I want people (who may not already be aware) to know that if your body is going through some changes or you have felt sick for a long period of time, it could be a result of trauma that has since turned into depression. You don’t have to be crying every day to be depressed. It comes in all shapes, sizes and forms.
Also, I want others to know that depression can always come back. I solved some major issues in my life back in 2014 (which is not very long ago) and was able to come out of a deep depression. I assumed that once I solved my problems at that time, depression would be gone forever. But no, it can come back, and often at times when your life path is veering into another direction.
I will say this. Finding out I have depression is a tremendous blessing. My diagnosis smacked me awake. It’s sparked something in me to radically change my life and its direction. It has provided me with a deeper compassion for the millions (and billions) of other people who struggle with mental illness. It has given me a clarity I didn’t have before, to be more in tune with who I am and to listen to my body. I know that not everyone experiencing depression has it this way, and I know that my privileges of having a college education, a steady well-paying job, a middle-class background, and residency in my dream city, makes things easier for me in those areas as I cope and heal on my journey. I recognize my privilege and I stand with all who may not have it as easy. The path to getting better is a rough one but I am hopeful for the future. Deep down my spirit is smiling inside because I’ve learned that the best is yet to come.

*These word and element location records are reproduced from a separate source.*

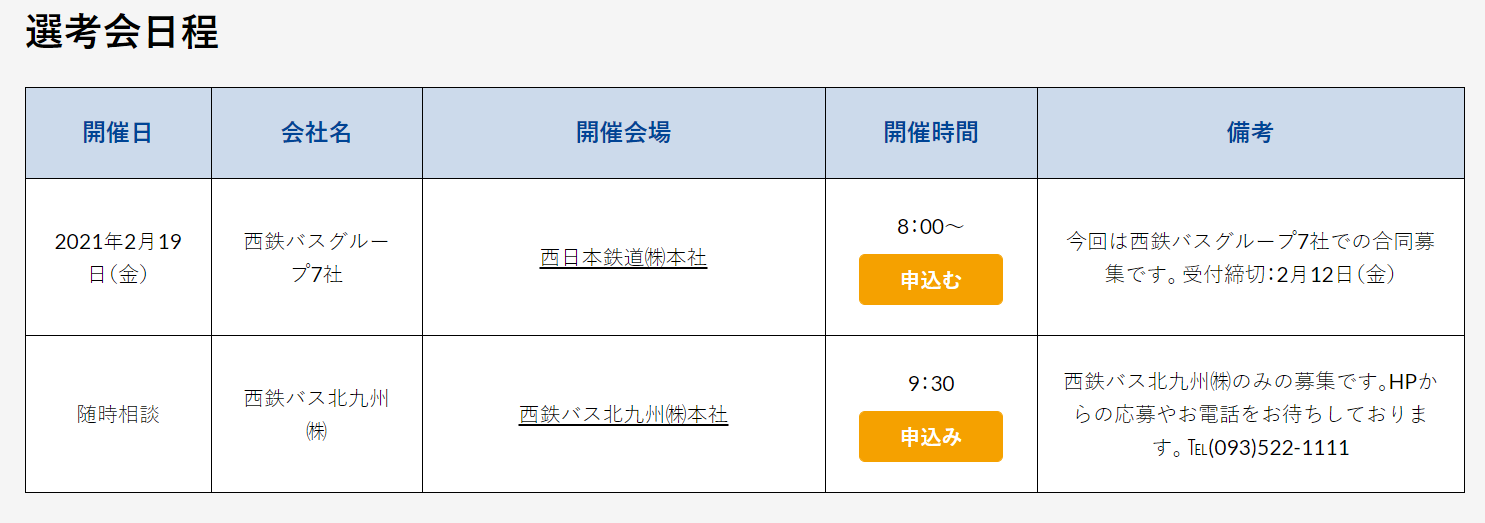1485x523 pixels.
Task: Click the 随時相談 date cell
Action: click(118, 415)
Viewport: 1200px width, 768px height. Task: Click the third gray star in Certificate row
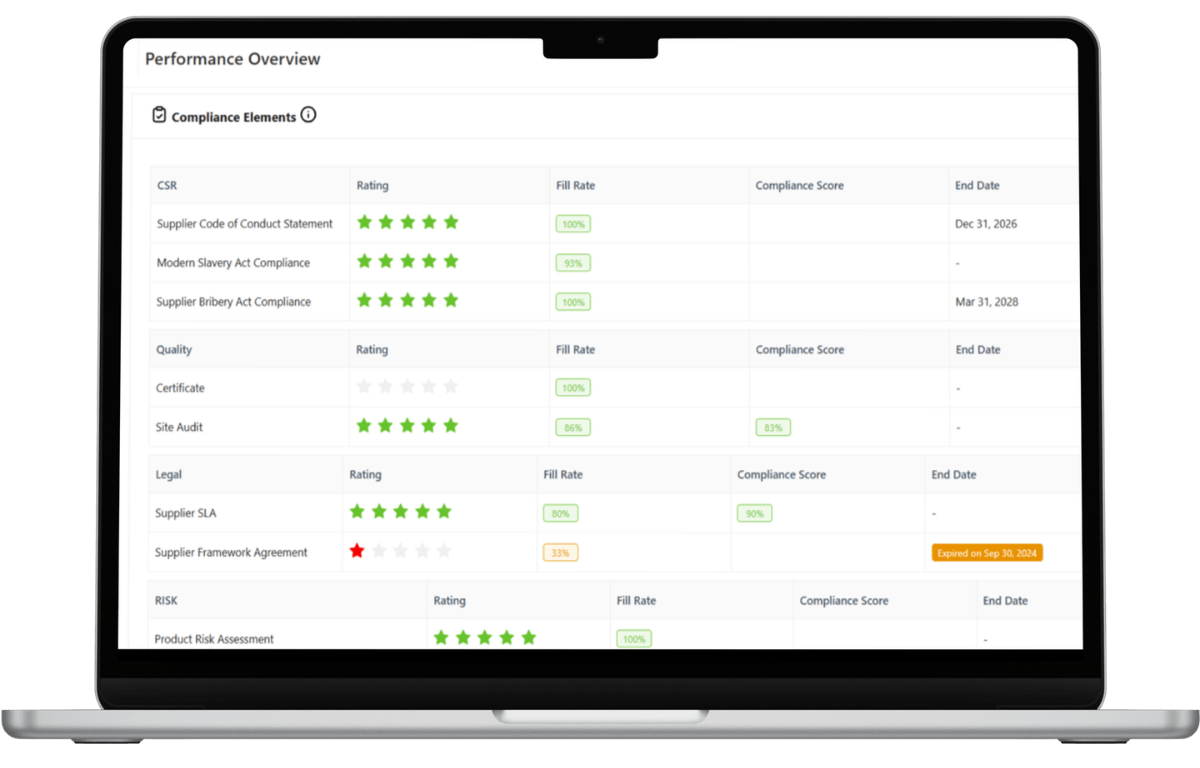407,387
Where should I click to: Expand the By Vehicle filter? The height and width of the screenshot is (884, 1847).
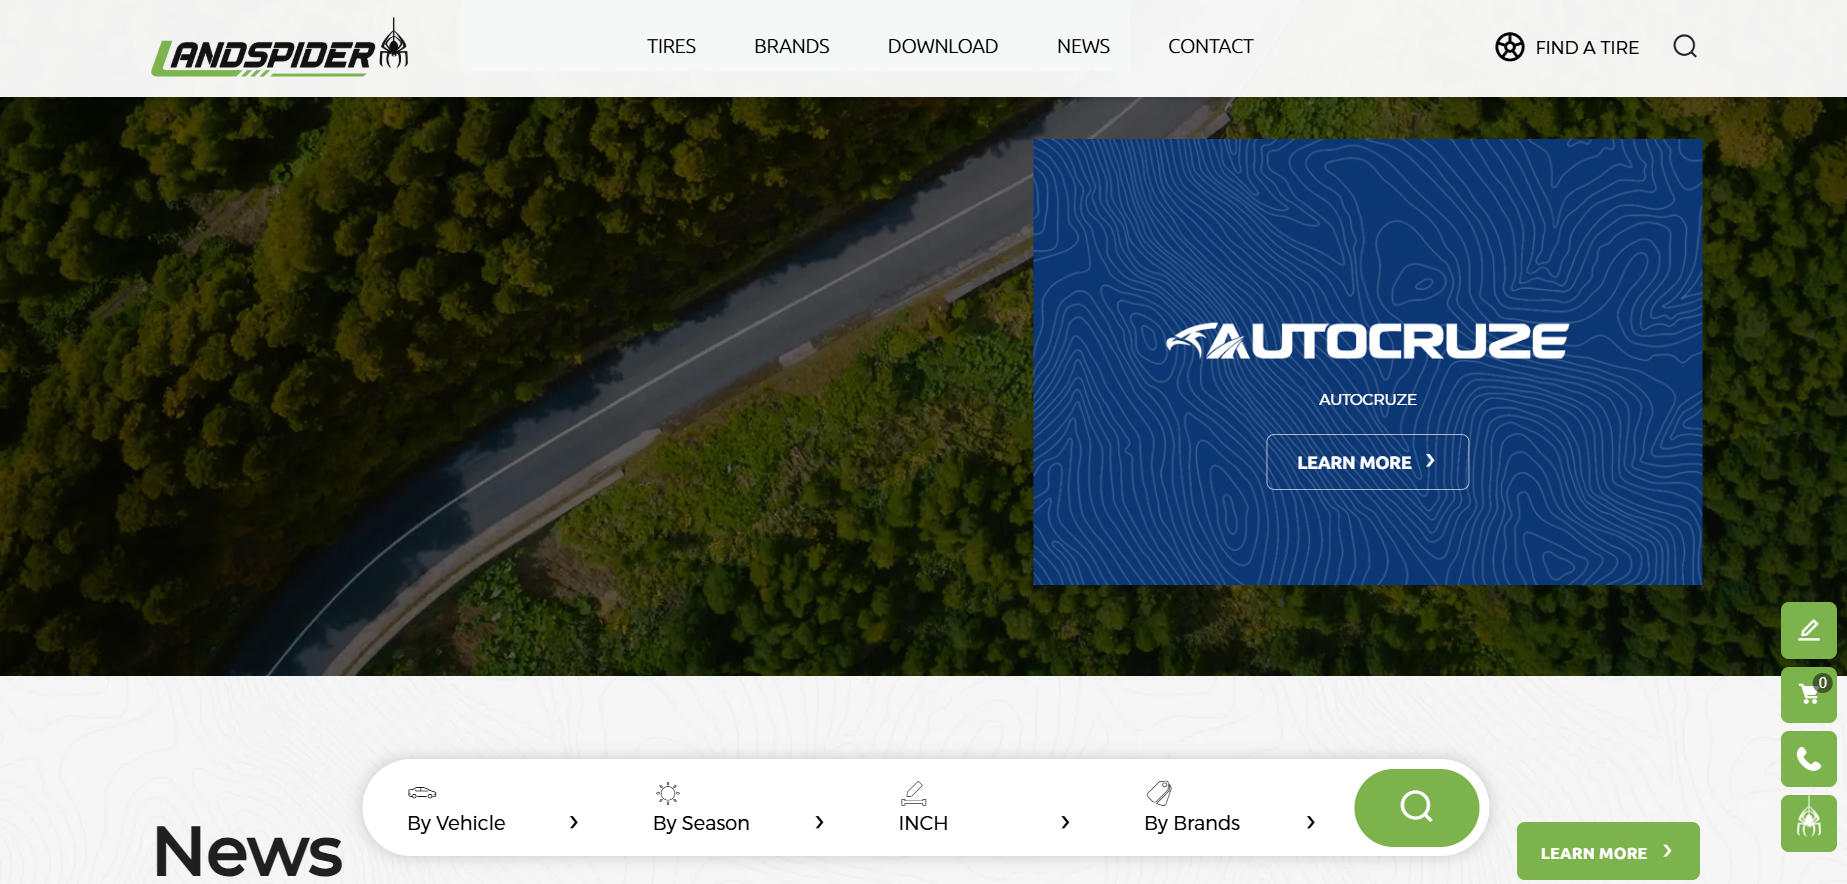pos(492,822)
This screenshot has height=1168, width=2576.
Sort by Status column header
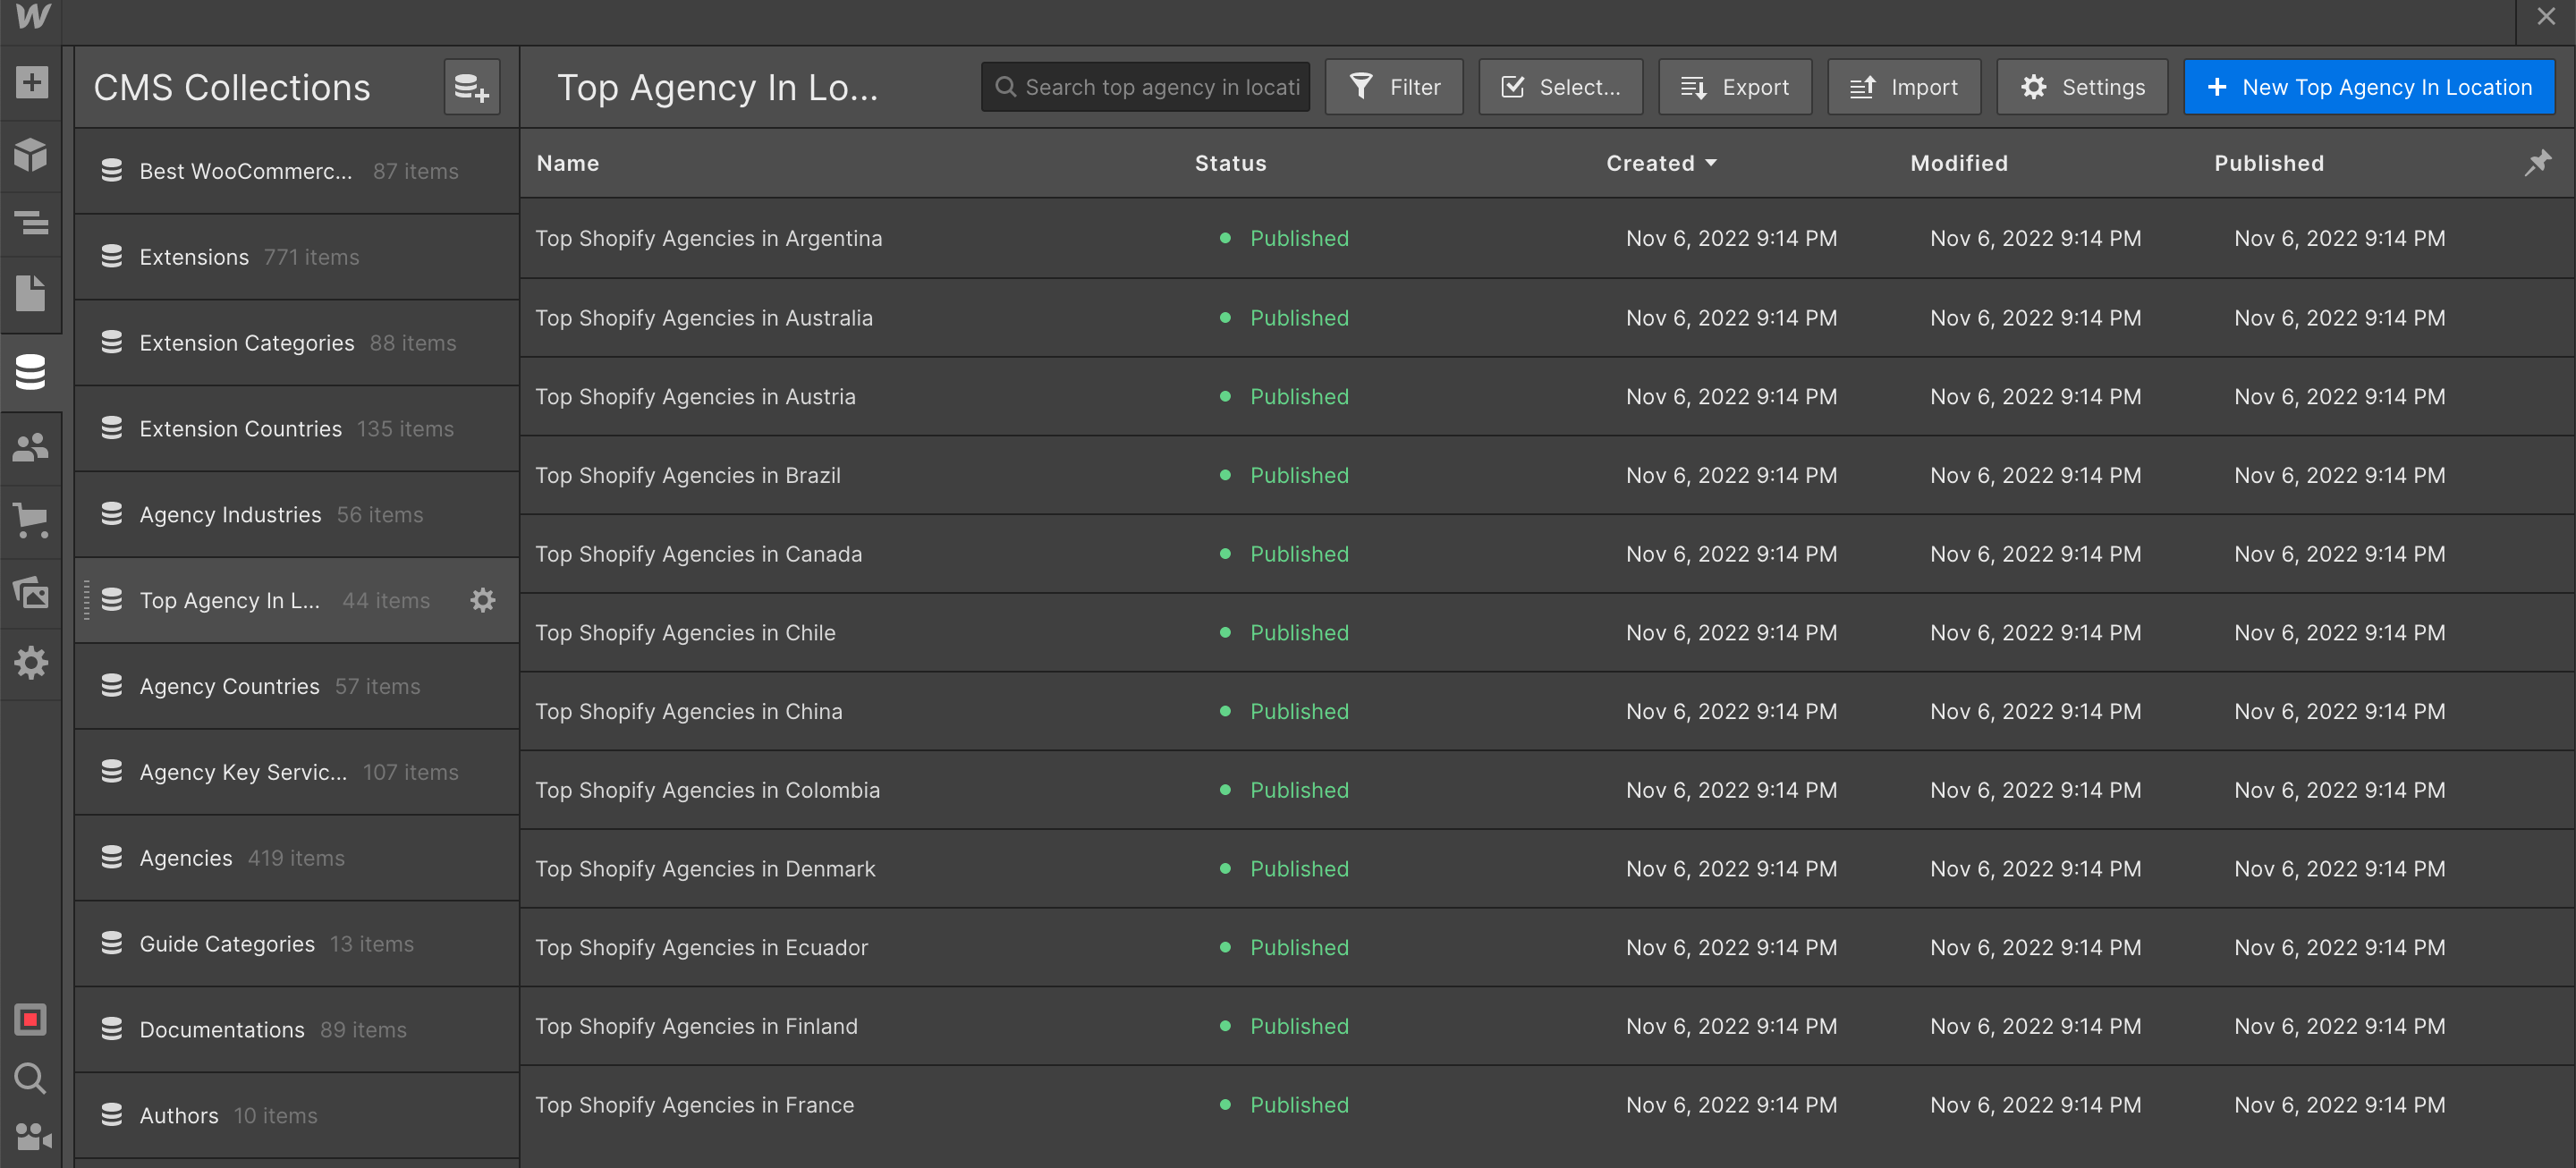[x=1230, y=163]
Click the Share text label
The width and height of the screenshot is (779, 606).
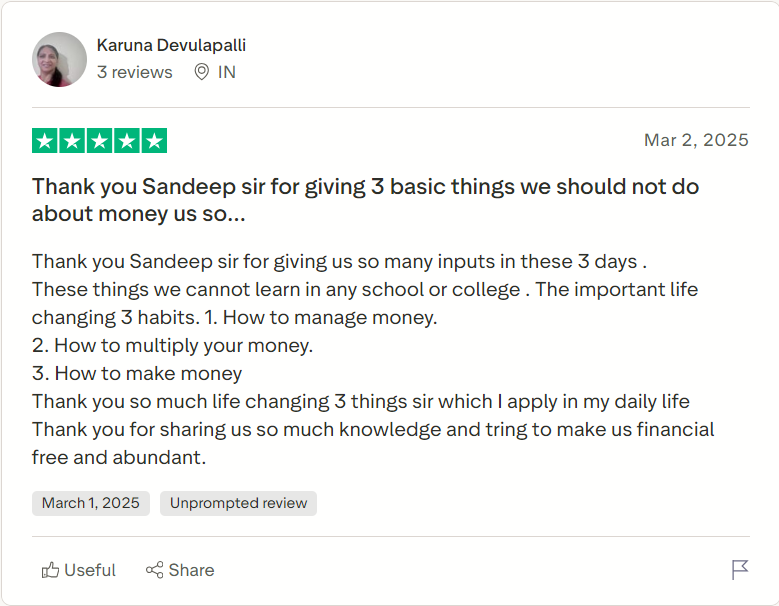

I believe in my heart this diagnosis is a sign that I am reaching the end of my current phase in life and the universe is preparing me for the next one. I am grateful for the support I’ve received from my close friends and family. Elizabeth Gilbert says, “Truth is the force that guides us to where we need to be in life, but love is the power that heals us once we arrive there.” I feel myself being propelled to where I need to be and my spirit is grounded in the deep love I receive from my dear ones every day.